Similarly, it was recognized that prompt British withdrawal from the North would in fact have catastrophic economic consequences for a region that was propped up by British state subvention.  Most decisively of all, perhaps, it became clear  that the main obstacle to achieving Irish unity lay not in London, but rather in the complex range of views in Ireland itself, North and South.

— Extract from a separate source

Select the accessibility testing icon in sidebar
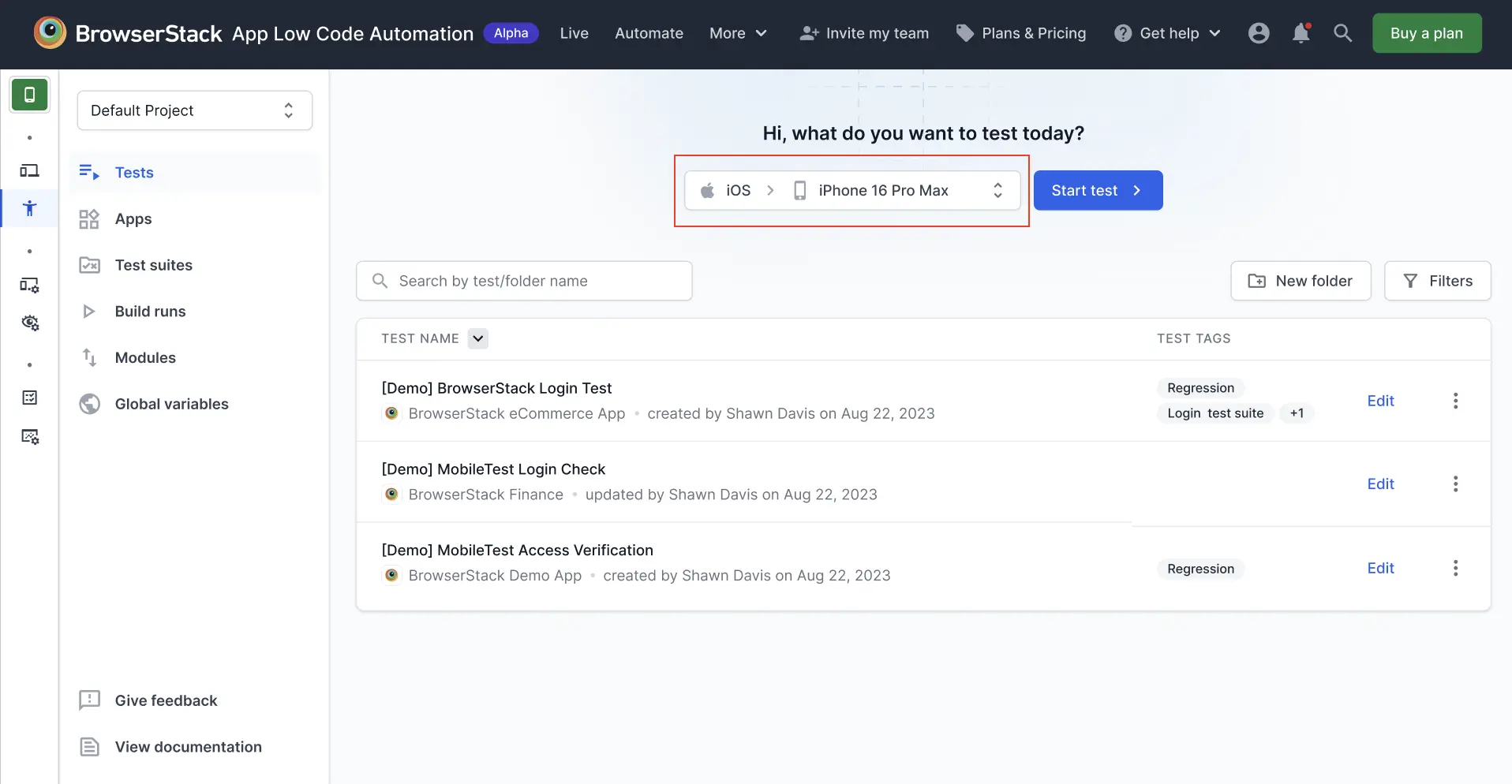 click(29, 209)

With unionist recalcitrance, with obdurate loyalist resistance, and with the southern electorates and governments which were markedly ambivalent about the prospect of unity anyway, the feasibility of the IRA’s traditional goal now seemed questionable.

So in Northern Ireland it was not that a prior peace process addressed the root causes of the conflict and the the terrorism ended, but rather that the key terrorist movement recognized that its violence was not producing what it had expected it to produce, that there might e greater rewards from peaceful politics, and political realities demanded a rethinking of strategy. This sea change decisively allowed for the construction of a peace process that could address some of the root causes of the conflict in ways that allowed for the prospect of sustainable peace in the North of Ireland.

The deal which emerged was one which took lengthy and difficult work both too construct and then to implement.

[Did terrorism work in Northern Ireland? The author thinks not. It did not convince the British to leave. Yet the long campaign of terror eventually led those who conducted it, and those against whom it was conducted, it to pursue a different course. There is no telling what how the situation in Northern Ireland would have developed had there been no terror campaign. The certainty is the that roots of The Troubles could not be simply ‘wished-away’.]

1 comment:

  1. Took me a month or so to get through it, kept falling asleep. Authors should not assume that readers need to have every point repeated six times. This is 'streamlined' It's useful, I think.But 'legitimate grievances' and 'rational minds' for terrorists does not book well for Americans, too much like looking in a mirror.